## EXERCISE
Repeat every line below exactly as it reads.

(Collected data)
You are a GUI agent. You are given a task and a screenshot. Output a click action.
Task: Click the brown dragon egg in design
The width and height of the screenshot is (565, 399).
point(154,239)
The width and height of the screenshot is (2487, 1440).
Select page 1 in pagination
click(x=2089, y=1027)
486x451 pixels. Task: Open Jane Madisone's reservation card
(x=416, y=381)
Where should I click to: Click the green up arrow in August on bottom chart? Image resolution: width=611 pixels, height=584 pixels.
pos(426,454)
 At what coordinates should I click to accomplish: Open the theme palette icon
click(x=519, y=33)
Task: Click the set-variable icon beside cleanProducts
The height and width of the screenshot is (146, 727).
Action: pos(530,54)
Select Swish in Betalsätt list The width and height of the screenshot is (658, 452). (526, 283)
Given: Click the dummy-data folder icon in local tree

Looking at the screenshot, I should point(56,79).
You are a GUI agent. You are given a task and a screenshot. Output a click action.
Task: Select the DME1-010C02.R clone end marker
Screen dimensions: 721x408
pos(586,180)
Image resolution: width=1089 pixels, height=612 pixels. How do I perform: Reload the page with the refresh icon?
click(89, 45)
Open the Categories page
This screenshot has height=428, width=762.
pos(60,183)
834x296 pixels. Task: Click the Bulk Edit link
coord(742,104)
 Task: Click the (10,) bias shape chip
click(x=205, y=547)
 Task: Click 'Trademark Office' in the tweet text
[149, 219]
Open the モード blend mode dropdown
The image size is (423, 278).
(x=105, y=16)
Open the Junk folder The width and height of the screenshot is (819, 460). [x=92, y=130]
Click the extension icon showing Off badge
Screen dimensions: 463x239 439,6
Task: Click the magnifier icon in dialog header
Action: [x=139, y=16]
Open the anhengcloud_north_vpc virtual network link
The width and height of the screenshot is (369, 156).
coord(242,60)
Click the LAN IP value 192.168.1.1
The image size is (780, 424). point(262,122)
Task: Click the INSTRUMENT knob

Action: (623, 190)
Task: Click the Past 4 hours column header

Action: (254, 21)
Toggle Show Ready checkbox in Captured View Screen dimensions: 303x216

## RESULT OF THE EXERCISE
You are a GUI agent. You are given a task and a screenshot. Output a click action.
Task: Click the brown dragon egg in design
The width and height of the screenshot is (565, 399).
point(154,239)
The width and height of the screenshot is (2487, 1440).
Select page 1 in pagination
click(x=2089, y=1027)
486x451 pixels. Task: Open Jane Madisone's reservation card
(x=416, y=381)
Where should I click to: Click the green up arrow in August on bottom chart? Image resolution: width=611 pixels, height=584 pixels.
pos(426,454)
 At what coordinates should I click to accomplish: Open the theme palette icon
click(x=519, y=33)
Task: Click the set-variable icon beside cleanProducts
The height and width of the screenshot is (146, 727).
Action: pos(530,54)
Select Swish in Betalsätt list The width and height of the screenshot is (658, 452). (526, 283)
Given: Click the dummy-data folder icon in local tree

Looking at the screenshot, I should point(56,79).
You are a GUI agent. You are given a task and a screenshot. Output a click action.
Task: Select the DME1-010C02.R clone end marker
Screen dimensions: 721x408
pos(586,180)
Image resolution: width=1089 pixels, height=612 pixels. How do I perform: Reload the page with the refresh icon?
click(89, 45)
Open the Categories page
This screenshot has height=428, width=762.
pos(60,183)
834x296 pixels. Task: Click the Bulk Edit link
coord(742,104)
 Task: Click the (10,) bias shape chip
click(x=205, y=547)
 Task: Click 'Trademark Office' in the tweet text
[149, 219]
Open the モード blend mode dropdown
The image size is (423, 278).
(x=105, y=16)
Open the Junk folder The width and height of the screenshot is (819, 460). [x=92, y=130]
Click the extension icon showing Off badge
Screen dimensions: 463x239 439,6
Task: Click the magnifier icon in dialog header
Action: [x=139, y=16]
Open the anhengcloud_north_vpc virtual network link
The width and height of the screenshot is (369, 156).
coord(242,60)
Click the LAN IP value 192.168.1.1
The image size is (780, 424). point(262,122)
Task: Click the INSTRUMENT knob

Action: (623, 190)
Task: Click the Past 4 hours column header

Action: (254, 21)
Toggle Show Ready checkbox in Captured View Screen dimensions: 303x216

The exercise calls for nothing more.